Die Abende gehörten dem Theater. In einer Zeit, die Reinhardt später als »die mooslose, die schreckliche Zeit« charakterisierte, war er auf Freikarten angewiesen. Aber sogar diese wurden ihm zu seinem Schmerz manchmal verweigert. Schließlich legte er seinem Ansuchen seinen Berliner Kontrakt bei, worauf es ihm gnädigst (von Müller-Guttenbrunn) gewährt wurde. Er sah Mitterwurzer, Schöne, Baumeister, Sonnenthal, die Niese in Anzengrubers Pfarrer von Kirchfeld und zuletzt eine Wohltätigkeits-Aufführung von Gutzkows Uriel Acosta im Rudolfsheimer Theater, in der Schildkraut den Ben Akiba spielte. Reinhardt schrieb darüber an seinen Freund Held:
Rudolfsheim strahlte. Das bißchen Sonne, das die hohen Gäste vom Raimundtheater mitbrachten, tat dem alten Kasten und mir, der ihn lieb gewonnen, wohl. Es waren schöne Zeiten auch, die ich draußen erlebte.

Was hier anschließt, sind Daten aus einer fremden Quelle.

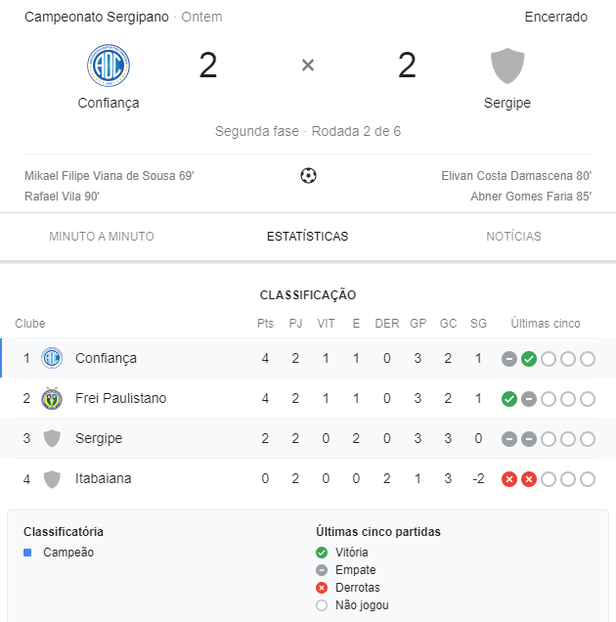Open the Frei Paulistano team name link

121,398
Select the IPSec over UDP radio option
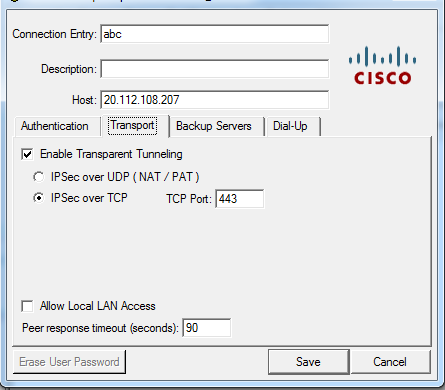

Vor seiner Abreise nach Berlin ging Reinhardt aber noch mit seinen beiden Freunden Held und Marx auf eine Tournee – die erste seines Lebens – in die Umgebung von Salzburg: Hallein, Golling, Berchtesgaden, Tittmoning. Sie spielten auf Teilung, stolz ihre Unabhängigkeit genießend.
Berlin
Die ersten Eindrücke dieser Riesenstadt waren unbeschreiblich. Faszinierend und erschreckend zugleich …
… Vorläufig schwindelt mir! Kolossale Eindrücke! – Den Kammerdiener spiele ich erst, wenn Kraussneck, der ihn wahrscheinlich in der ersten Vorstellung spielt, den alten Miller spielen sollte. Sonst Chancen ganz günstig, selbstredend bescheidenen Erwartungen entsprechend. Nächstens ausführlicher. Wohnungen schön aber enorm theuer. Mein Moos erfreut sich eines reißenden Absatzes.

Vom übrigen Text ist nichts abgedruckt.